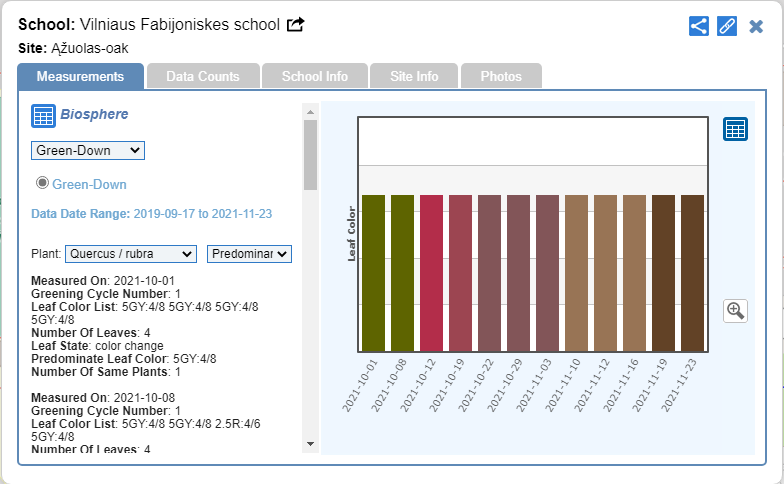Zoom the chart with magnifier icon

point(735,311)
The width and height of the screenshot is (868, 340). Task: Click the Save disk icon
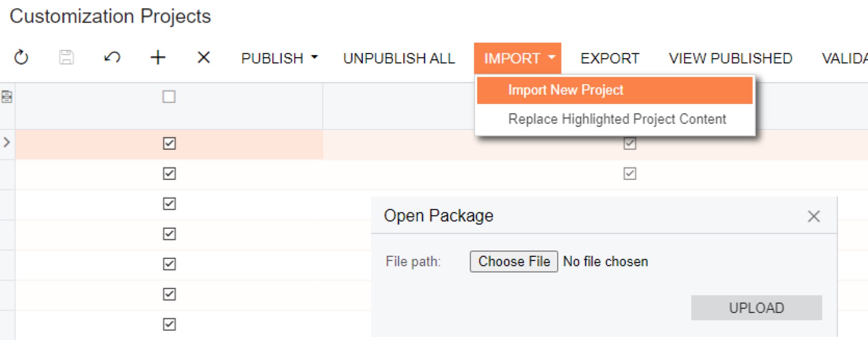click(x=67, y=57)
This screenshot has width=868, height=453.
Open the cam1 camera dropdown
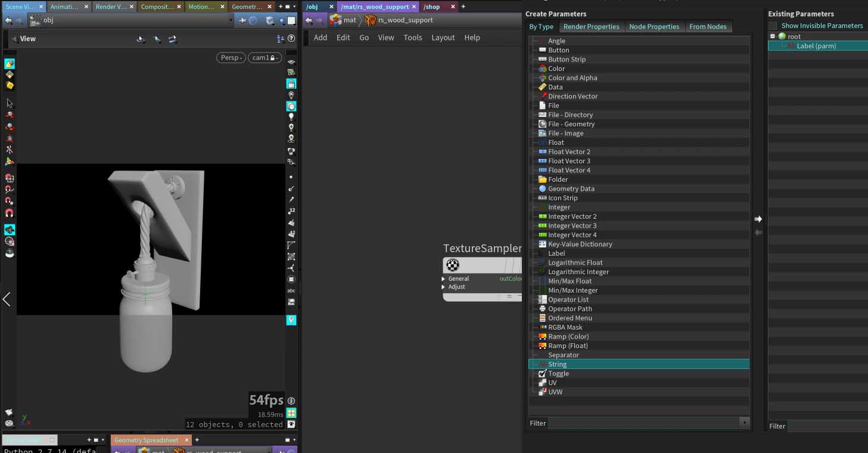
☆ ☆ ☆ ☆ ☆ ☆ ☆
YOUR ASSIGNMENT → Could you write out exactly the lines from the line containing "This screenshot has width=868, height=453." to the end of the material, and nothing else? No pictures belong in the copy.

PROBLEM SOLUTION →
This screenshot has width=868, height=453.
Open the cam1 camera dropdown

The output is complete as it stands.